> **Input**
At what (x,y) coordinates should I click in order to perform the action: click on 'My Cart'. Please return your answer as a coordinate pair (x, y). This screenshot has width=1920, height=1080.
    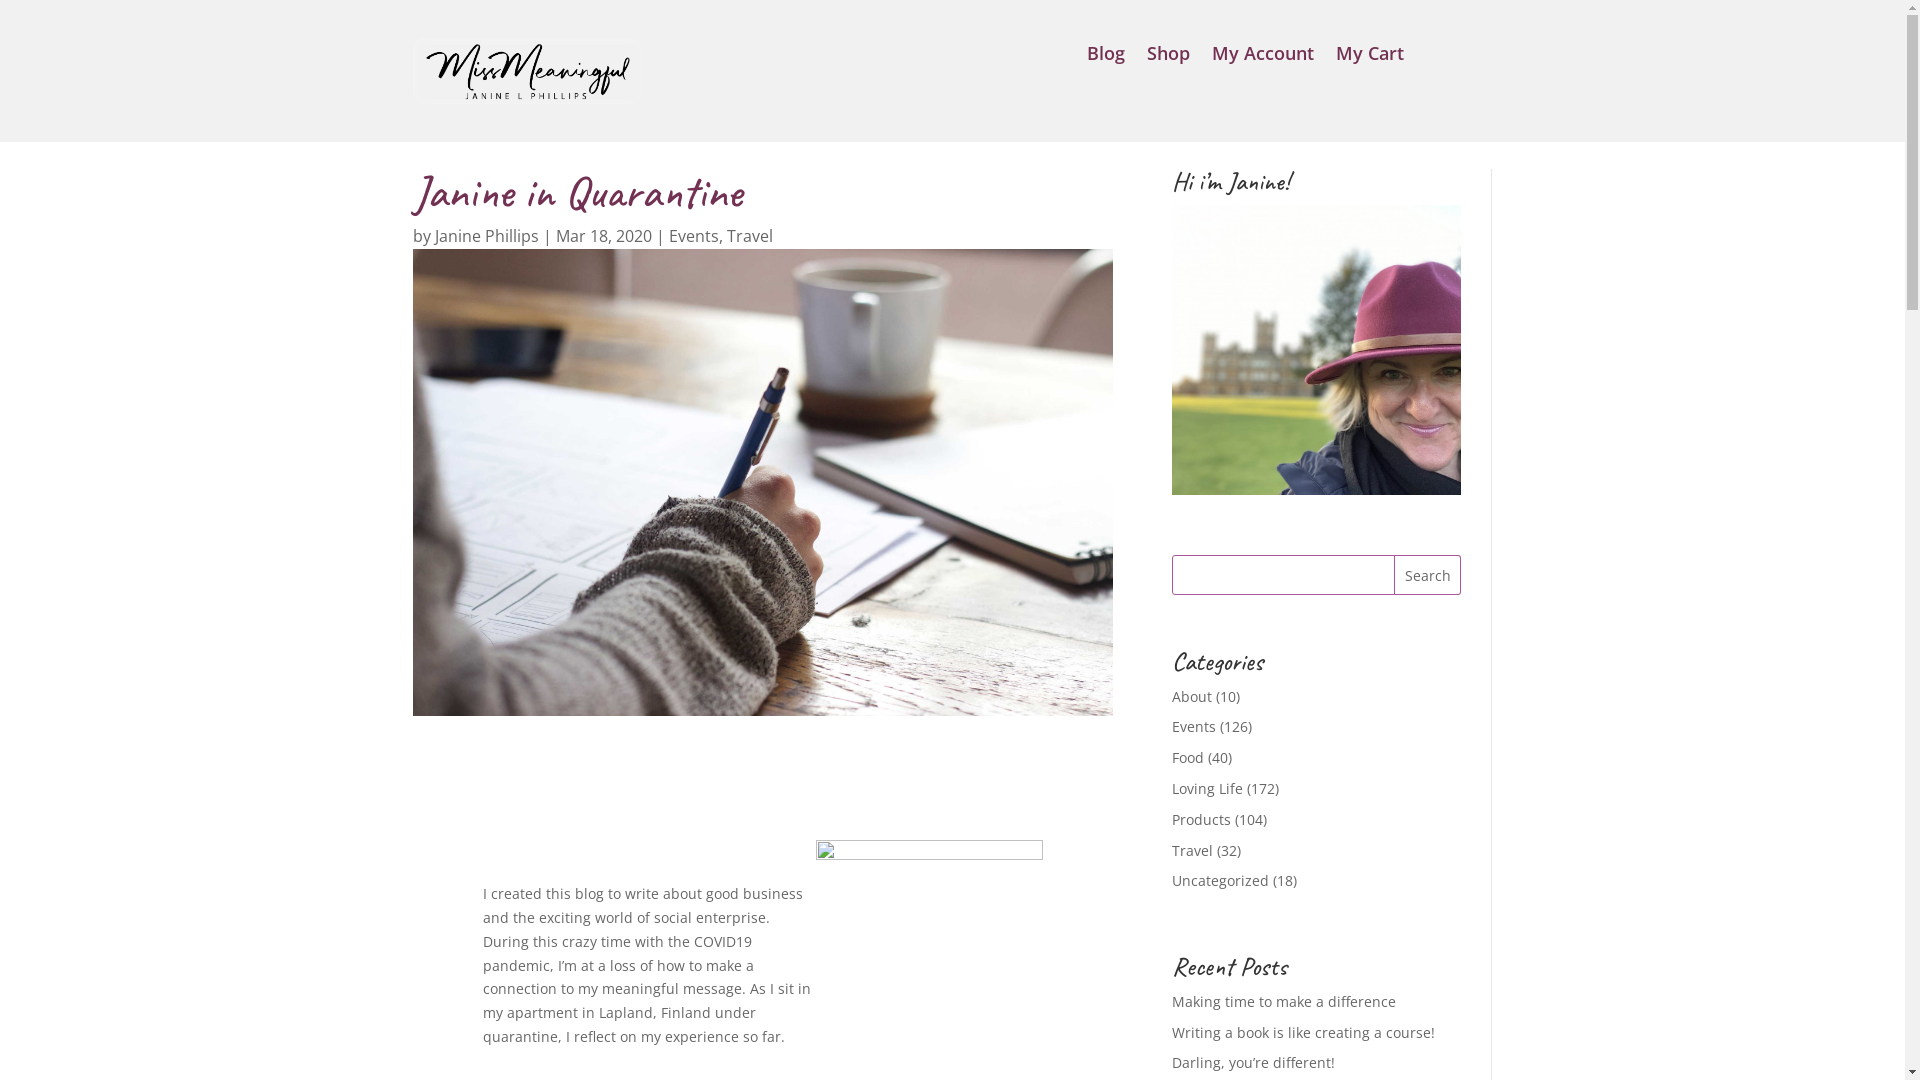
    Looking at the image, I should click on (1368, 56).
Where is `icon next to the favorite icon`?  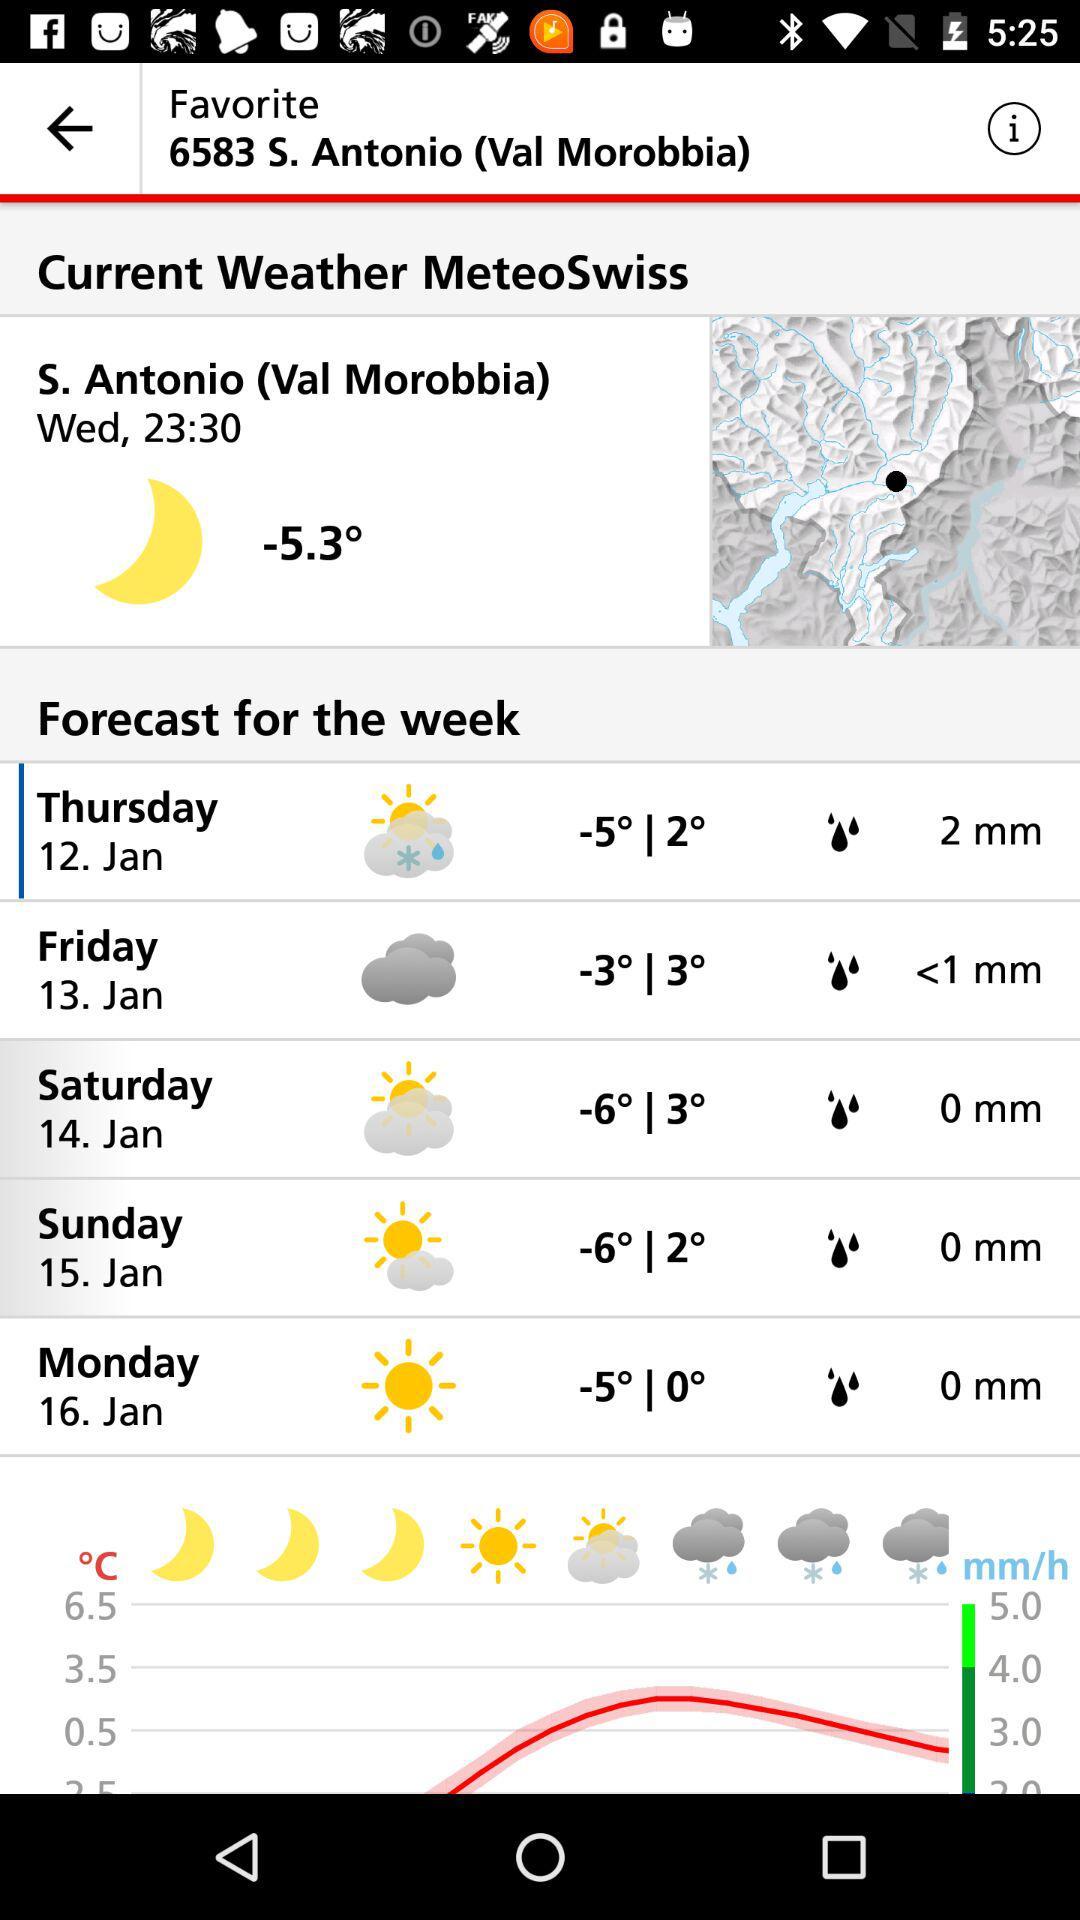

...

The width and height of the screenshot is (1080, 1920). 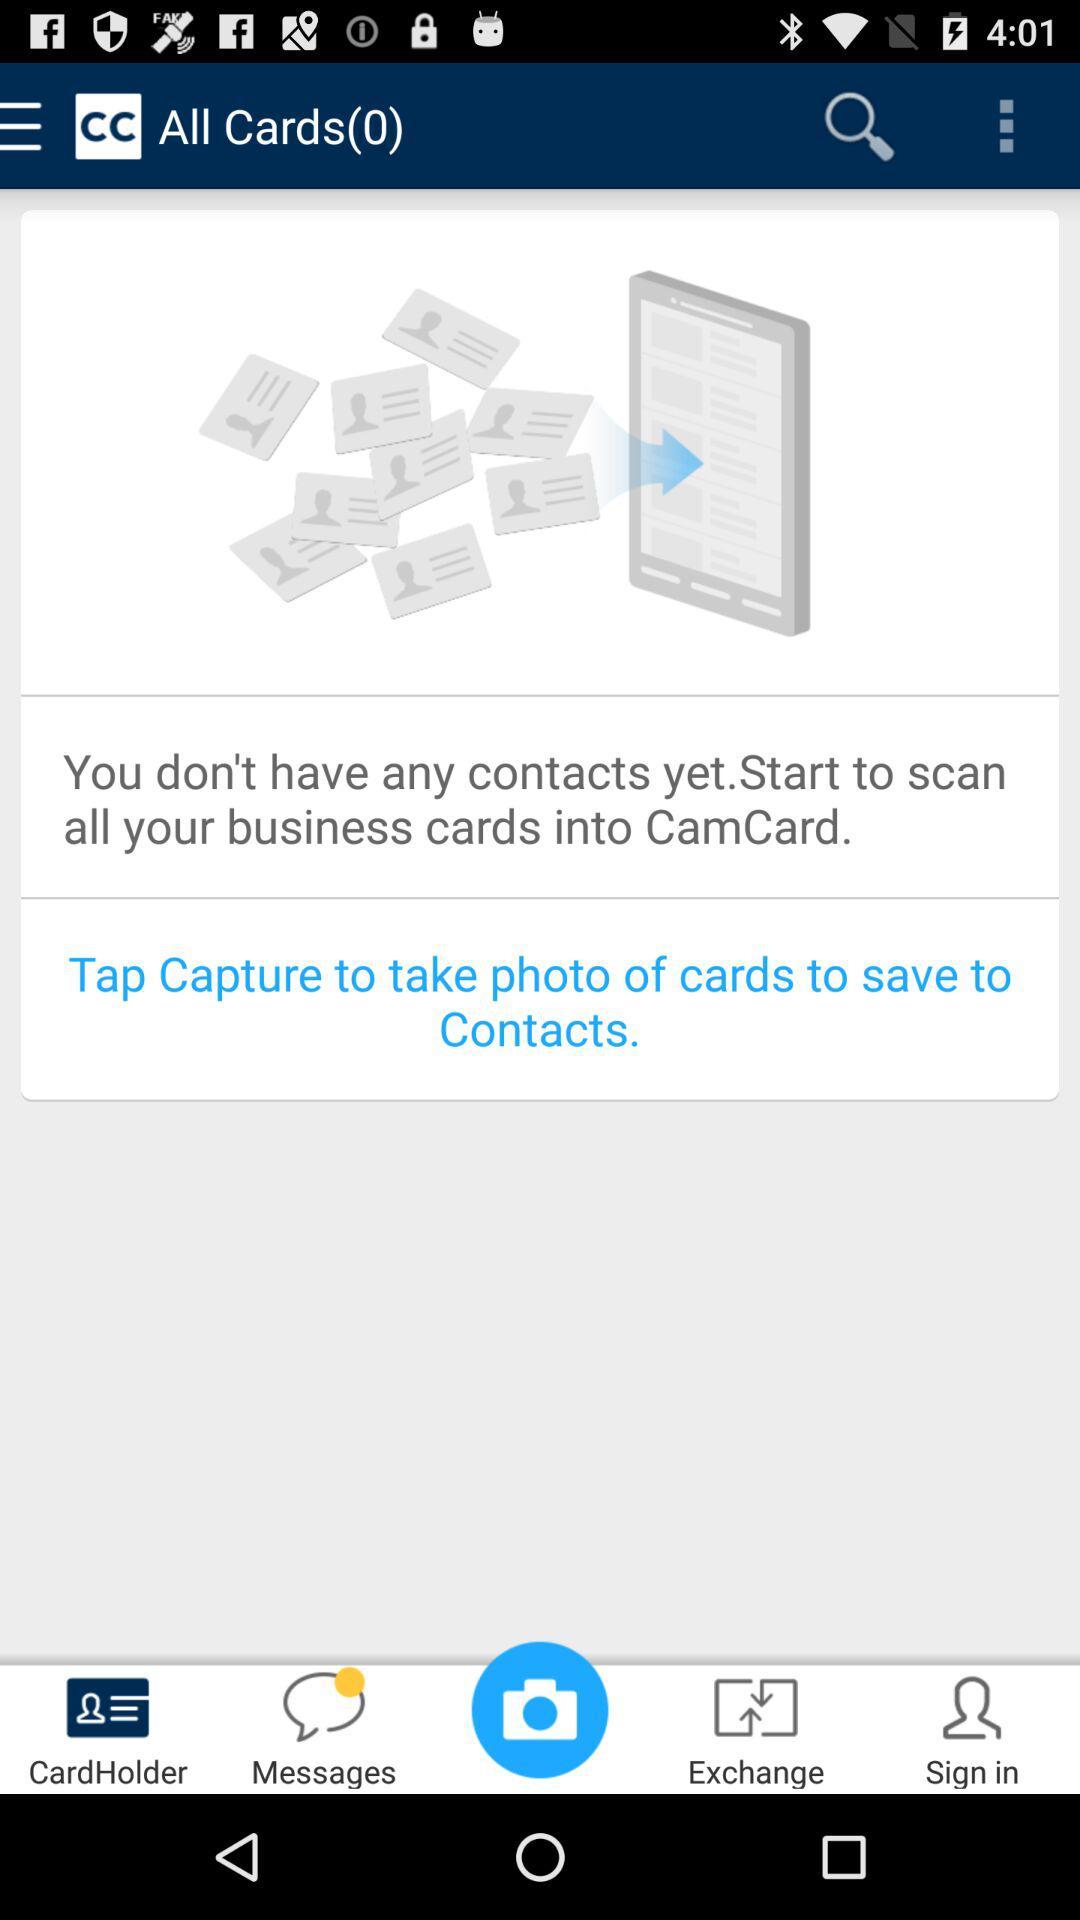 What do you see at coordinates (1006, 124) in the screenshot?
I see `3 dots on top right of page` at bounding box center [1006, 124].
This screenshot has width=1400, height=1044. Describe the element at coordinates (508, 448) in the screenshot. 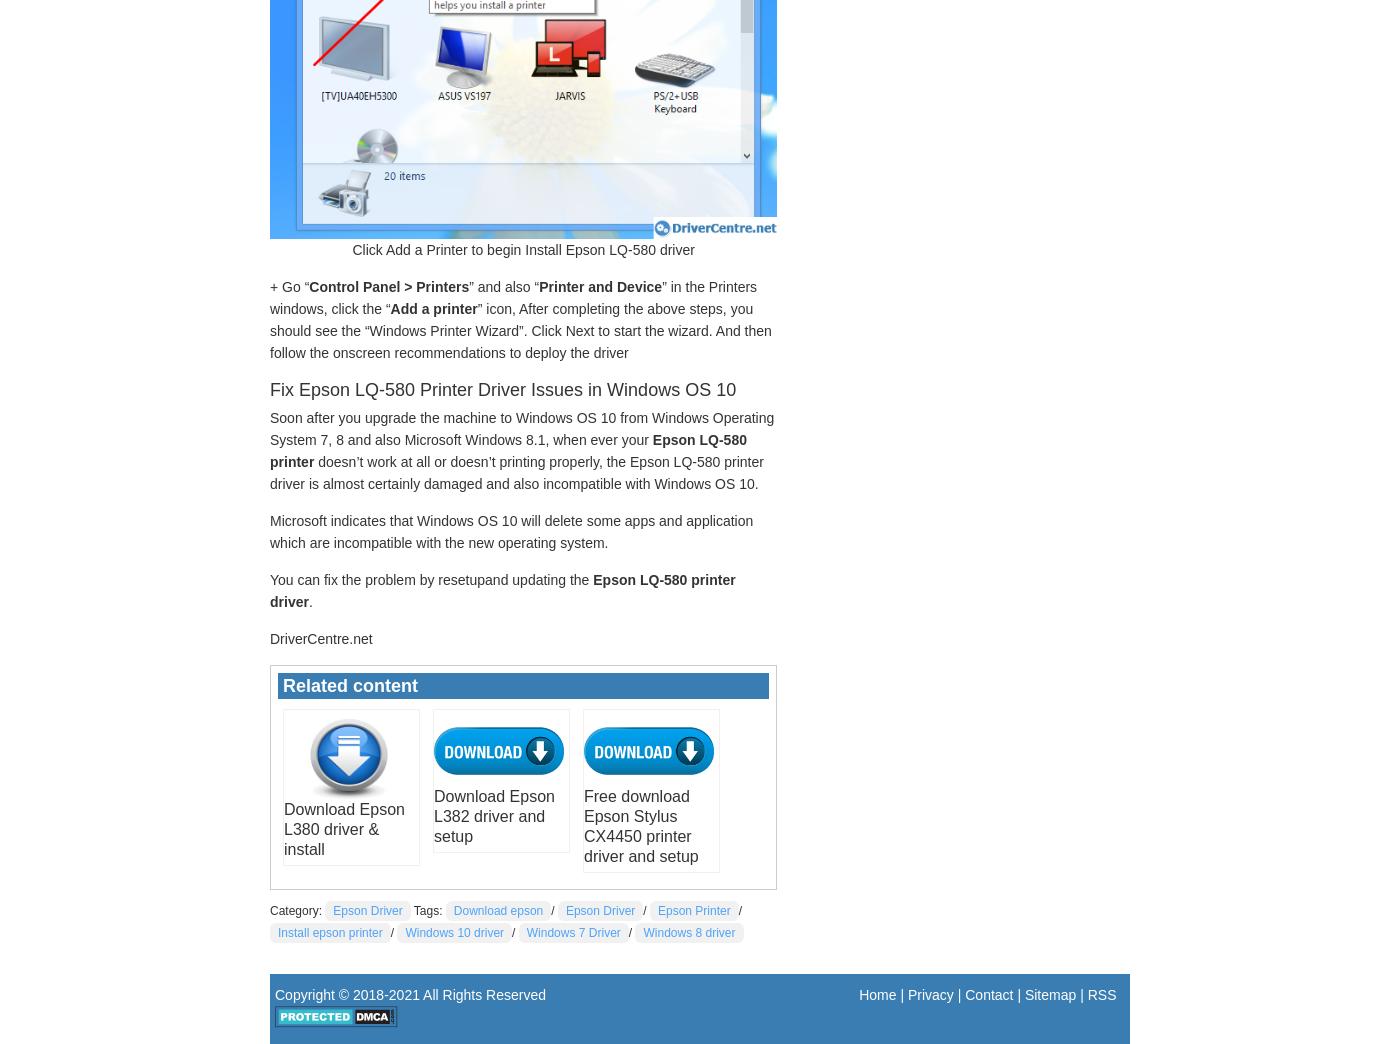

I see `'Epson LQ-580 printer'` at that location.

> **What you should do**
Rewrite the rows from the line containing "At what (x,y)" through the line containing "next to the", both included, as a JSON list of strings with one string per line and no blank lines. Leave the pictures out of your answer.

> **Answer to the task**
[
  "At what (x,y) coordinates should I click in order to perform the action: click on 'My Cart'. Please return your answer as a coordinate pair (x, y). This screenshot has width=1920, height=1080.",
  "    Looking at the image, I should click on (1368, 56).",
  "Where is `icon next to the favorite icon`?  "
]